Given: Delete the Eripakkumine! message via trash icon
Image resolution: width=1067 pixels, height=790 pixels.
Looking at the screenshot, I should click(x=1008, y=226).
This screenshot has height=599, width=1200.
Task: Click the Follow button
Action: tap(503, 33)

----------

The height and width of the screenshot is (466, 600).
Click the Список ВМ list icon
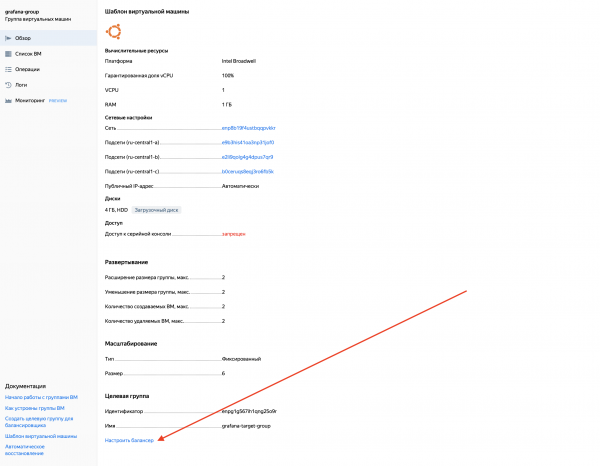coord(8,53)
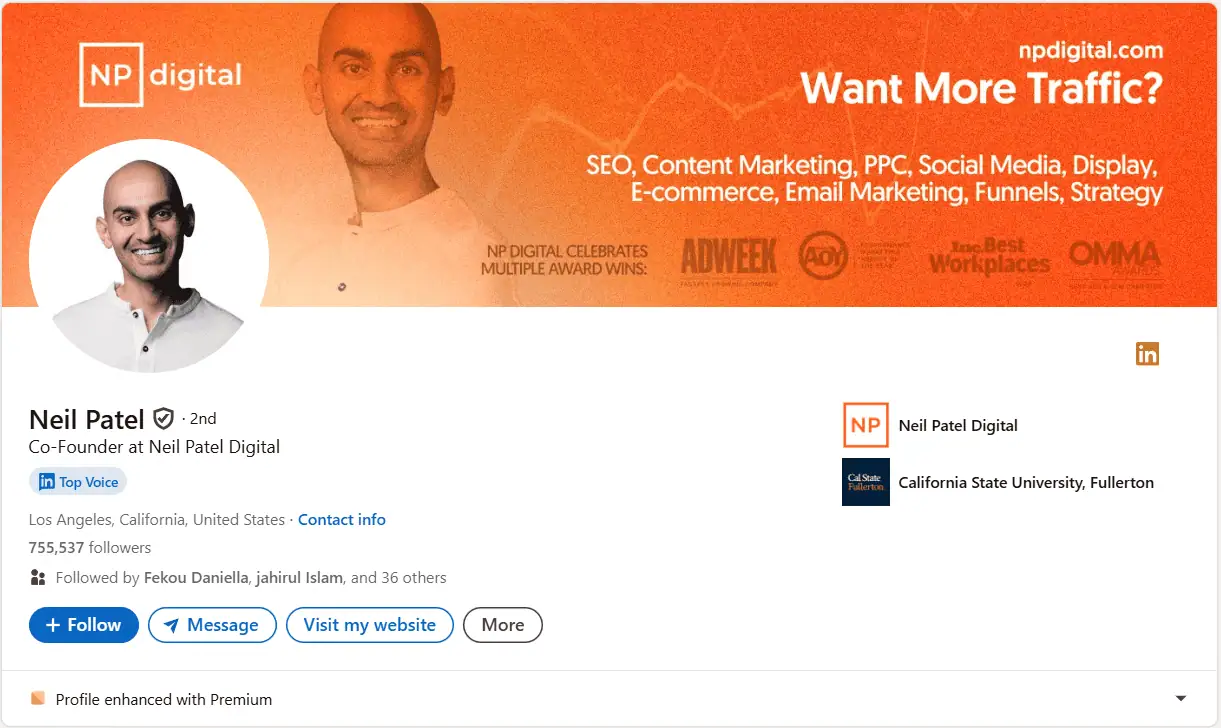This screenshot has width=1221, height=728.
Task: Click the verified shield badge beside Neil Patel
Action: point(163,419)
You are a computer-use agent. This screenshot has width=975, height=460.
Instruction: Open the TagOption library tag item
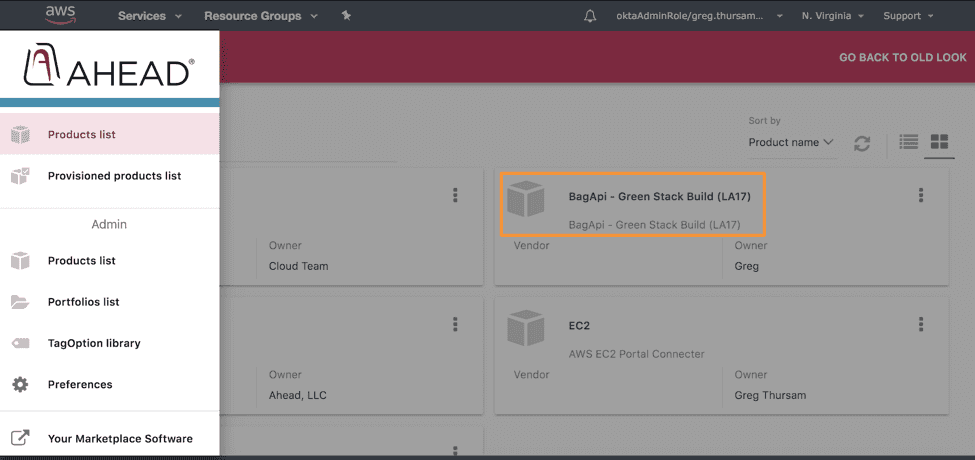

----------

** WHAT YOU NEED TO DO **
Could you retype exactly the lines above, starting at the line that contains "You are a computer-use" and ending at the line that contains "Instruction: Open the", and nothing more?

** EXERCISE OUTPUT **
You are a computer-use agent. This screenshot has width=975, height=460.
Instruction: Open the TagOption library tag item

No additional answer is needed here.